FIG. 3 shows illustrative components for a system used to communicate between the system and user devices and collect data, in accordance with one or more embodiments. As shown in FIG. 3, system 300 may include mobile device 322 and user terminal 324. While shown as a smartphone and personal computer, respectively, in FIG. 3, it should be noted that mobile device 322 and user terminal 324 may be any computing device, including, but not limited to, a laptop computer, a tablet computer, a hand-held computer, and other computer equipment (e.g., a server), including “smart,” wireless, wearable, and/or mobile devices. FIG. 3 also includes cloud components 310. Cloud components 310 may alternatively be any computing device as described above, and may include any type of mobile terminal, fixed terminal, or other device. For example, cloud components 310 may be implemented as a cloud computing system and may feature one or more component devices. It should also be noted that system 300 is not limited to three devices. Users may, for instance, utilize one or more devices to interact with one another, one or more servers, or other components of system 300. It should be noted, that, while one or more operations are described herein as being performed by particular components of system 300, these operations may, in some embodiments, be performed by other components of system 300. As an example, while one or more operations are described herein as being performed by components of mobile device 322, these operations may, in some embodiments, be performed by components of cloud components 310. In some embodiments, the various computers and systems described herein may include one or more computing devices that are programmed to perform the described functions. Additionally, or alternatively, multiple users may interact with system 300 and/or one or more components of system 300. For example, in one embodiment, a first user and a second user may interact with system 300 using two different components.

With respect to the components of mobile device 322, user terminal 324, and cloud components 310, each of these devices may receive content and data via input/output (hereinafter “I/O”) paths. Each of these devices may also include processors and/or control circuitry to send and receive commands, requests, and other suitable data using the I/O paths. The control circuitry may comprise any suitable processing, storage, and/or input/output circuitry. Each of these devices may also include a user input interface and/or user output interface (e.g., a display) for use in receiving and displaying data. For example, as shown in FIG. 3, both mobile device 322 and user terminal 324 include a display upon which to display data (e.g., conversational response, queries, and/or notifications).

Additionally, as mobile device 322 and user terminal 324 are shown as touchscreen smartphones, these displays also act as user input interfaces. It should be noted that in some embodiments, the devices may have neither user input interfaces nor displays and may instead receive and display content using another device (e.g., a dedicated display device such as a computer screen, and/or a dedicated input device such as a remote control, mouse, voice input, etc.). Additionally, the devices in system 300 may run an application (or another suitable program). The application may cause the processors and/or control circuitry to perform operations related to generating dynamic conversational replies, queries, and/or notifications.

Each of these devices may also include electronic storages. The electronic storages may include non-transitory storage media that electronically stores information. The electronic storage media of the electronic storages may include one or both of (i) system storage that is provided integrally (e.g., substantially non-removable) with servers or client devices, or (ii) removable storage that is removably connectable to the servers or client devices via, for example, a port (e.g., a USB port, a firewire port, etc.) or a drive (e.g., a disk drive, etc.). The electronic storages may include one or more of optically readable storage media (e.g., optical disks, etc.), magnetically readable storage media (e.g., magnetic tape, magnetic hard drive, floppy drive, etc.), electrical charge-based storage media (e.g., EEPROM, RAM, etc.), solid-state storage media (e.g., flash drive, etc.), and/or other electronically readable storage media. The electronic storages may include one or more virtual storage resources (e.g., cloud storage, a virtual private network, and/or other virtual storage resources). The electronic storages may store software algorithms, information determined by the processors, information obtained from servers, information obtained from client devices, or other information that enables the functionality as described herein.

---*---

[Tasks]:
• a. Reproduce the system-components passage from "Additionally, as mobile" to "queries, and/or notifications.".
• b. Condense the paragraph of the system-components passage that begins "With respect to the components" into a short bulleted list that keeps its main facts.
• c. Write the next part of the system-components passage, picking up after its final sentence.
The lines after this point come from a separate source.

---*---

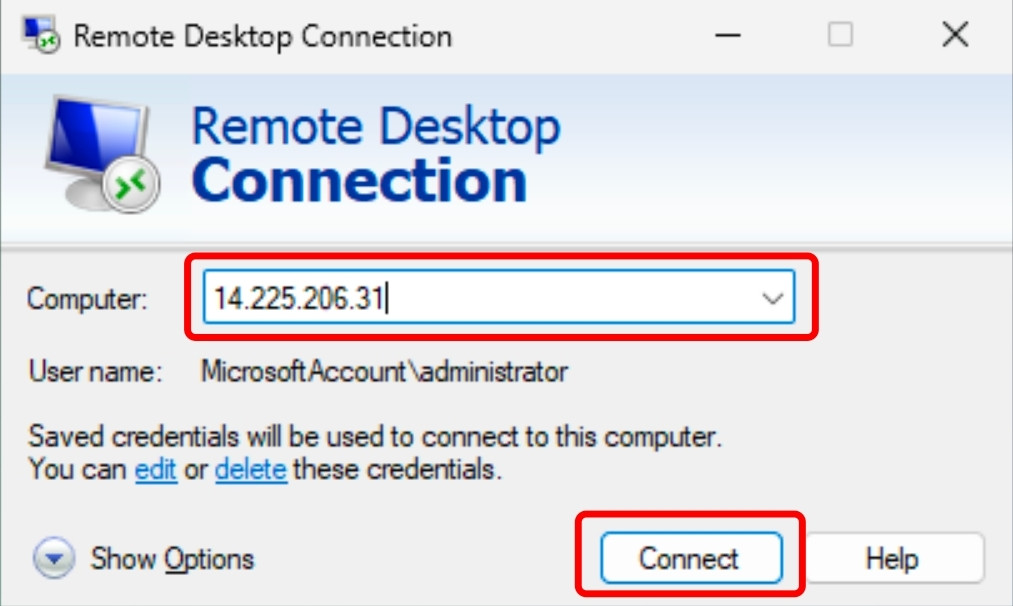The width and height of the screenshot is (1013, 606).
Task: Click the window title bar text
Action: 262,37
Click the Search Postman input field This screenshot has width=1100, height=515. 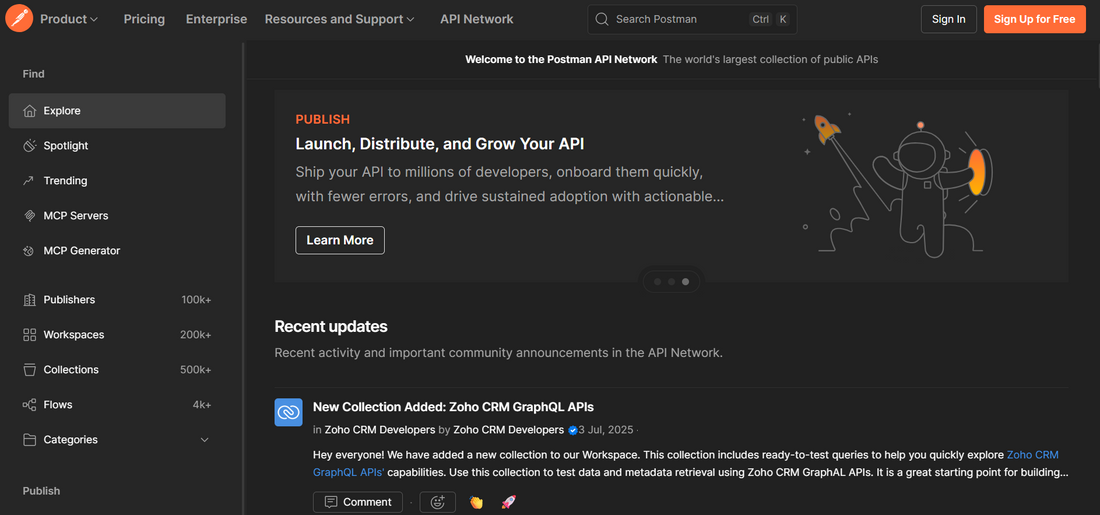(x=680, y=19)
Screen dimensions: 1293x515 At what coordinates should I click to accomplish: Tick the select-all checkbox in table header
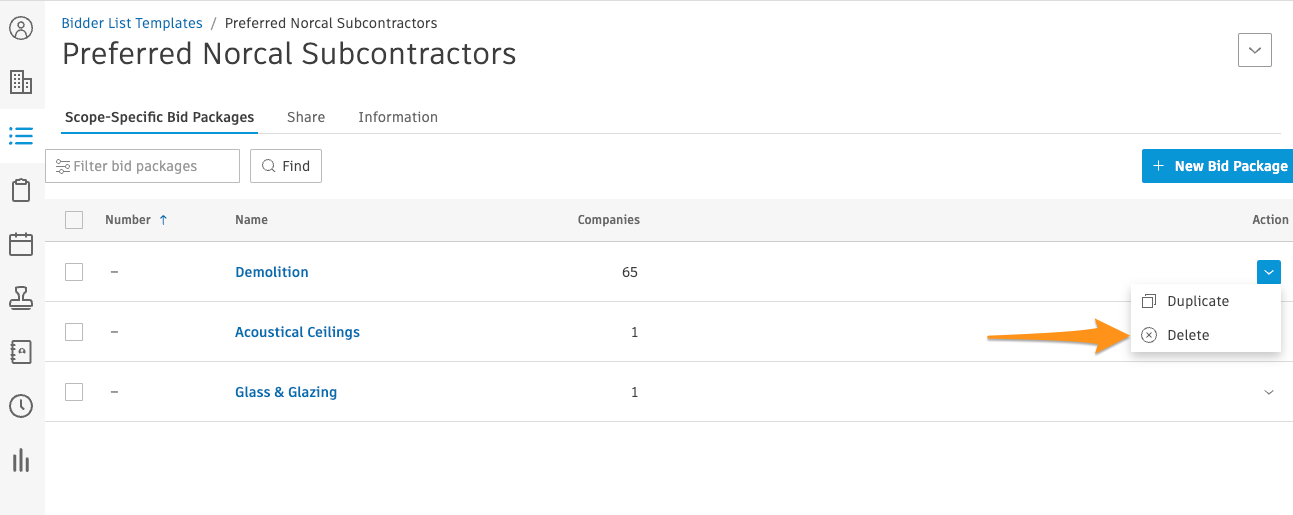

---*---

[The replies]:
• a.
Additionally, as mobile device 322 and user terminal 324 are shown as touchscreen smartphones, these displays also act as user input interfaces. It should be noted that in some embodiments, the devices may have neither user input interfaces nor displays and may instead receive and display content using another device (e.g., a dedicated display device such as a computer screen, and/or a dedicated input device such as a remote control, mouse, voice input, etc.). Additionally, the devices in system 300 may run an application (or another suitable program). The application may cause the processors and/or control circuitry to perform operations related to generating dynamic conversational replies, queries, and/or notifications.

• b.
- Mobile device 322, user terminal 324, and cloud components 310 each receive content and data through input/output (I/O) paths.
- Each device may include processors and/or control circuitry that send and receive commands, requests, and other data over those I/O paths.
- The control circuitry may comprise any suitable processing, storage, and/or I/O circuitry.
- Each device may have a user input interface and/or a user output interface, such as a display, for receiving and displaying data.
- In FIG. 3, mobile device 322 and user terminal 324 both include a display for data such as conversational responses, queries, and notifications.

• c.
FIG. 3 also includes communication paths 328, 330, and 332. Communication paths 328, 330, and 332 may include the Internet, a mobile phone network, a mobile voice or data network (e.g., a 5G or LTE network), a cable network, a public switched telephone network, or other types of communications networks or combinations of communications networks. Communication paths 328, 330, and 332 may separately or together include one or more communications paths, such as a satellite path, a fiber-optic path, a cable path, a path that supports Internet communications (e.g., IPTV), free-space connections (e.g., for broadcast or other wireless signals), or any other suitable wired or wireless communications path or combination of such paths. The computing devices may include additional communication paths linking a plurality of hardware, software, and/or firmware components operating together. For example, the computing devices may be implemented by a cloud of computing platforms operating together as the computing devices.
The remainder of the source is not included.